Collected data entries
== == ==

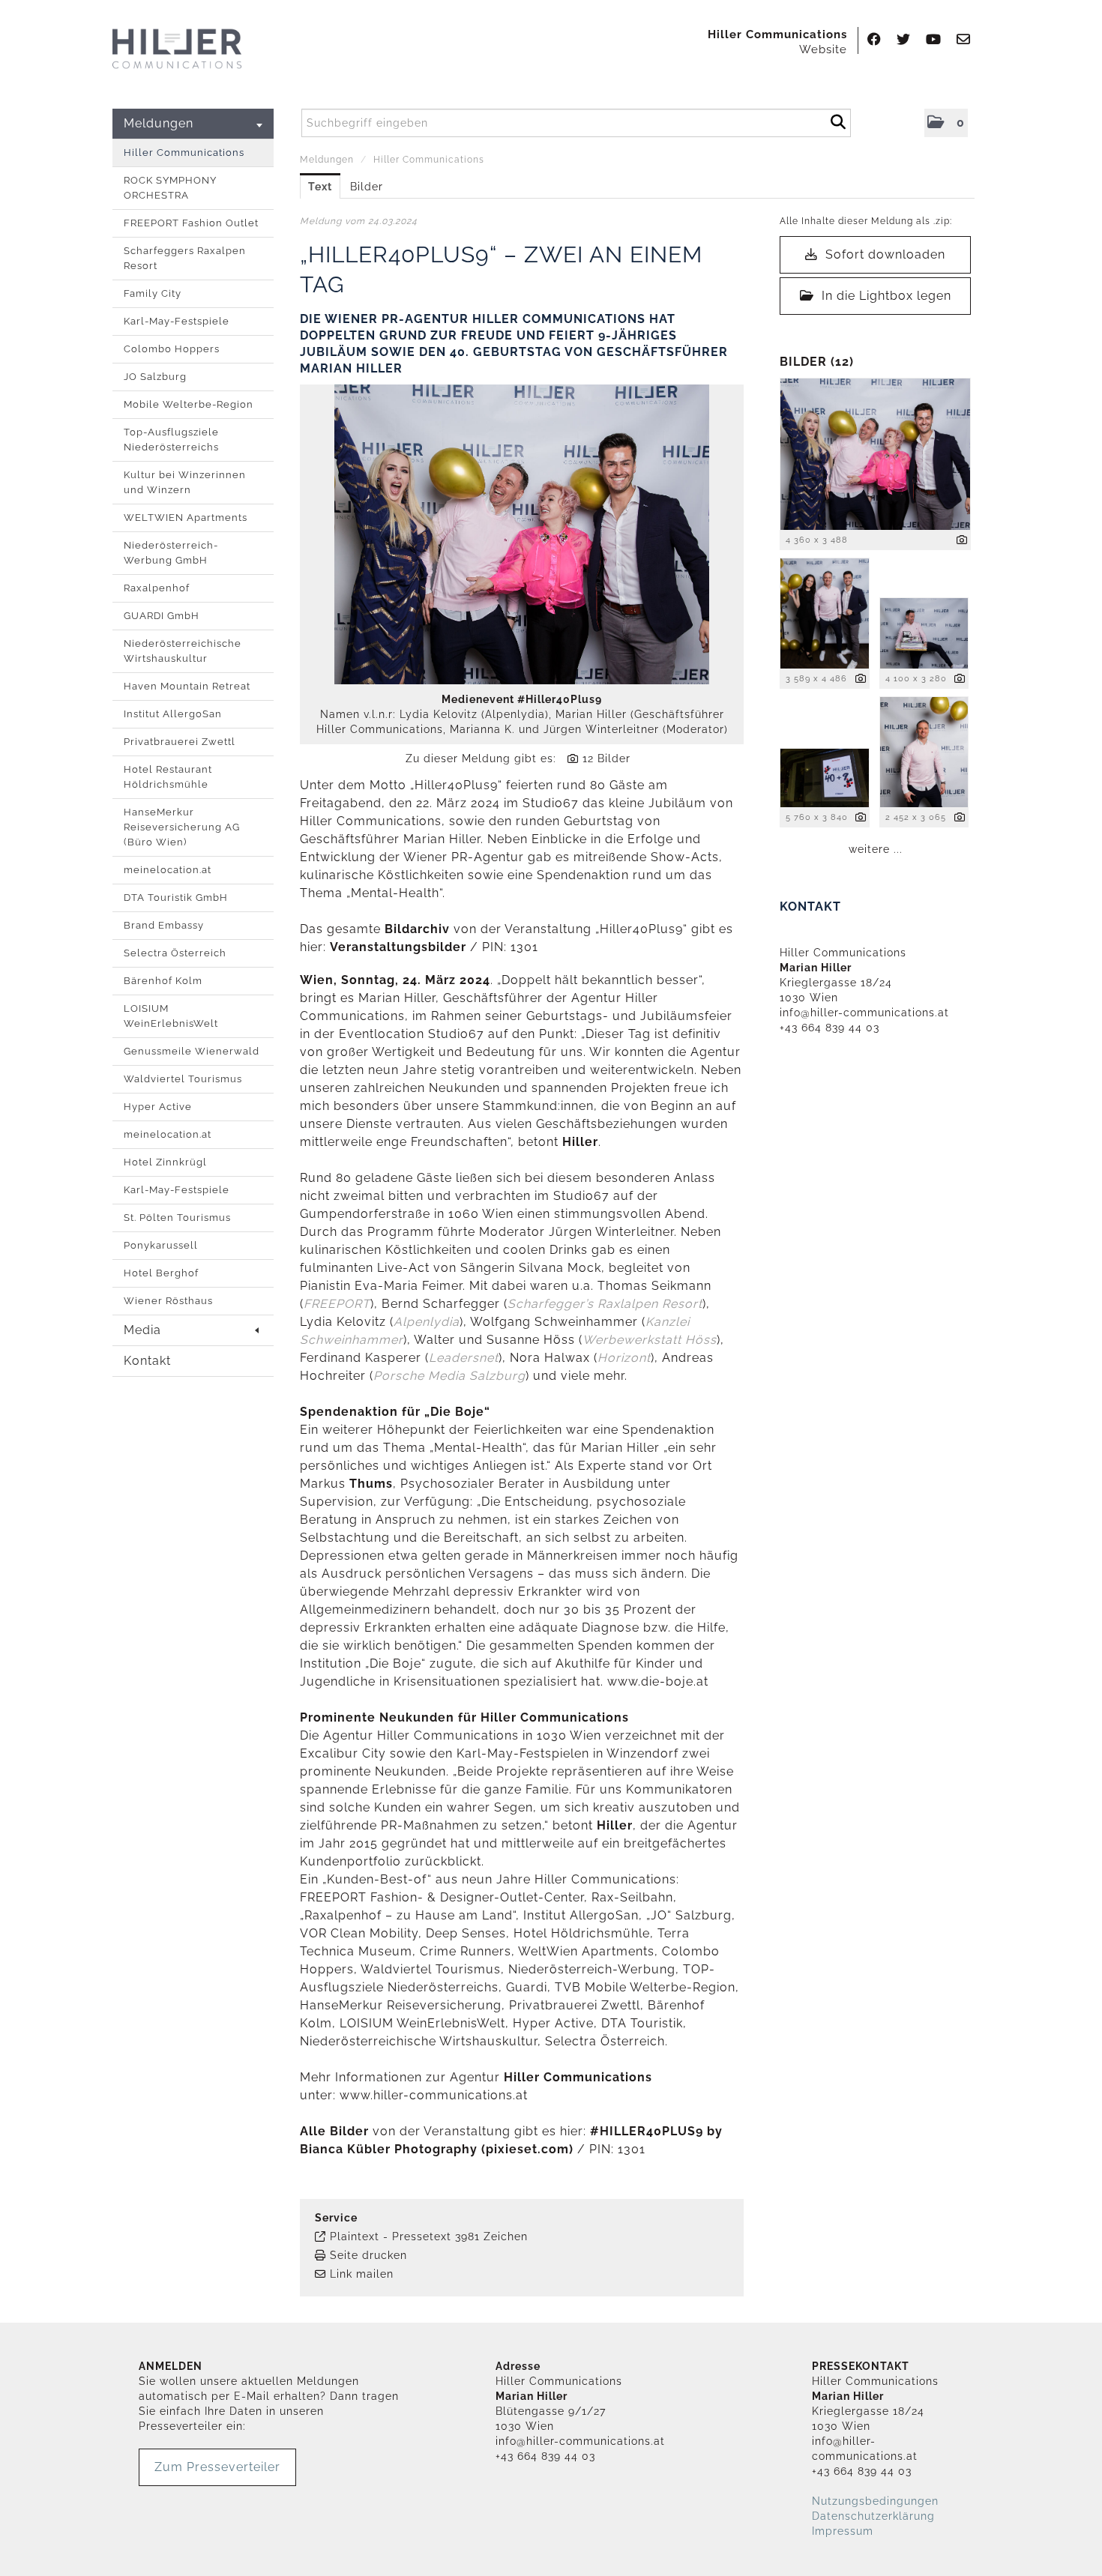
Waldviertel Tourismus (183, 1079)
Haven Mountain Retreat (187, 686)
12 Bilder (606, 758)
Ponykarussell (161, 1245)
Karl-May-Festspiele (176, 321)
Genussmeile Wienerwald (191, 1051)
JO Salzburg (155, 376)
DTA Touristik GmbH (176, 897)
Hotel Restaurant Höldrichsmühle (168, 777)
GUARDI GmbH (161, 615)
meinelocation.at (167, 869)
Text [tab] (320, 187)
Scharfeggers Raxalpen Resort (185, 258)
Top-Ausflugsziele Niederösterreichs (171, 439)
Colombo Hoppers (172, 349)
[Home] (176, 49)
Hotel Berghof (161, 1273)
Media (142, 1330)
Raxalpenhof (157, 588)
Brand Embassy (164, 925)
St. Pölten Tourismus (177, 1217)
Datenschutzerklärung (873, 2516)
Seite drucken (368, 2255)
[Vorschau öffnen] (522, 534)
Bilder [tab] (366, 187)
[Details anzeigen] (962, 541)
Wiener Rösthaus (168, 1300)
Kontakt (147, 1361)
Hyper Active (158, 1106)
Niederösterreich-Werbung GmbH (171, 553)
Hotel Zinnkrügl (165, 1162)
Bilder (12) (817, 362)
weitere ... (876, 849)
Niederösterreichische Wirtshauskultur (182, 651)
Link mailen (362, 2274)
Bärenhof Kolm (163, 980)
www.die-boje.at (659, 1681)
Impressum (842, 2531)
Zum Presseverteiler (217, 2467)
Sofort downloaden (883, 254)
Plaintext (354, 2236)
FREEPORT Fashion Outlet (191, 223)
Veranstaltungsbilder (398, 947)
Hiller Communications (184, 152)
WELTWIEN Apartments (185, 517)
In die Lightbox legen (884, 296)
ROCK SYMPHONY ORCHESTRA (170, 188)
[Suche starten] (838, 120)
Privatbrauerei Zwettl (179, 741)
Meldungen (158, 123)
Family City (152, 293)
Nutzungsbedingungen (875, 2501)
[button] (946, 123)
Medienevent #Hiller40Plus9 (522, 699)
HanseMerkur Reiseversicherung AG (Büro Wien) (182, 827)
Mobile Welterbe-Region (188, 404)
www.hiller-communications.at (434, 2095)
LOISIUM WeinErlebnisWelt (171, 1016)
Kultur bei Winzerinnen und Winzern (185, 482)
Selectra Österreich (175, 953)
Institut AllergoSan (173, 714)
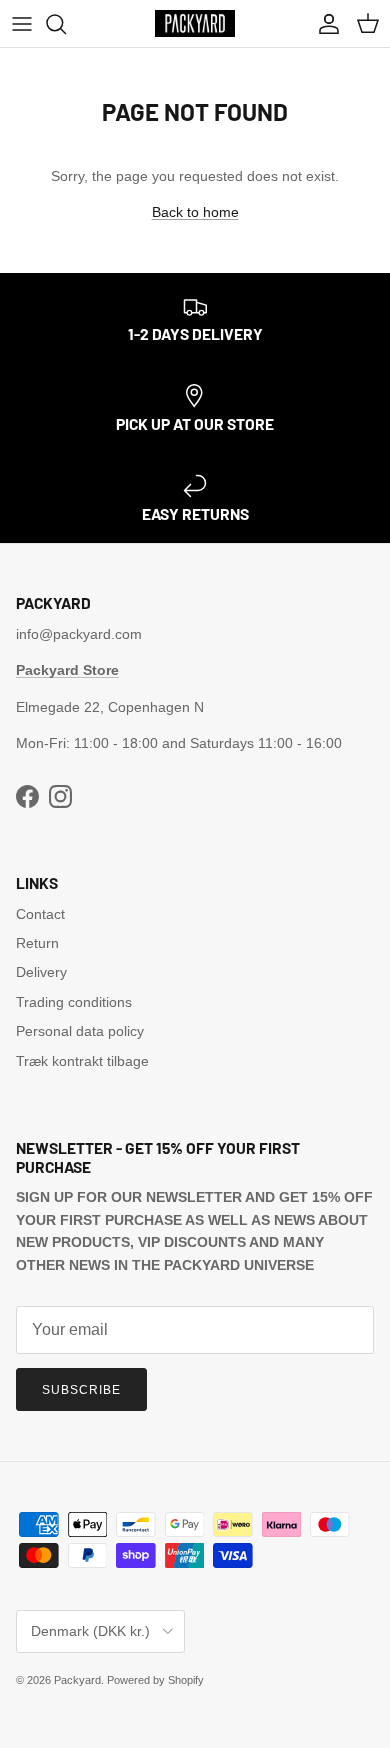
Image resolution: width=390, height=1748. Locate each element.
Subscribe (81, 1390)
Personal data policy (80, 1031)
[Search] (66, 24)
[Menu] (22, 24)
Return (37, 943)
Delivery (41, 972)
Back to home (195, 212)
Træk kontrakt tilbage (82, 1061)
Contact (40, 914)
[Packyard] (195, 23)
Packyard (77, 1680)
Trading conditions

== == ==

__WHAT IS BEING ASKED__:
Can you quote exactly the lines from the one containing "Back to home (195, 212)" through the last line of the records above, and nothing else?

__PROBLEM SOLUTION__:
Back to home (195, 212)
Træk kontrakt tilbage (82, 1061)
Contact (40, 914)
[Packyard] (195, 23)
Packyard (77, 1680)
Trading conditions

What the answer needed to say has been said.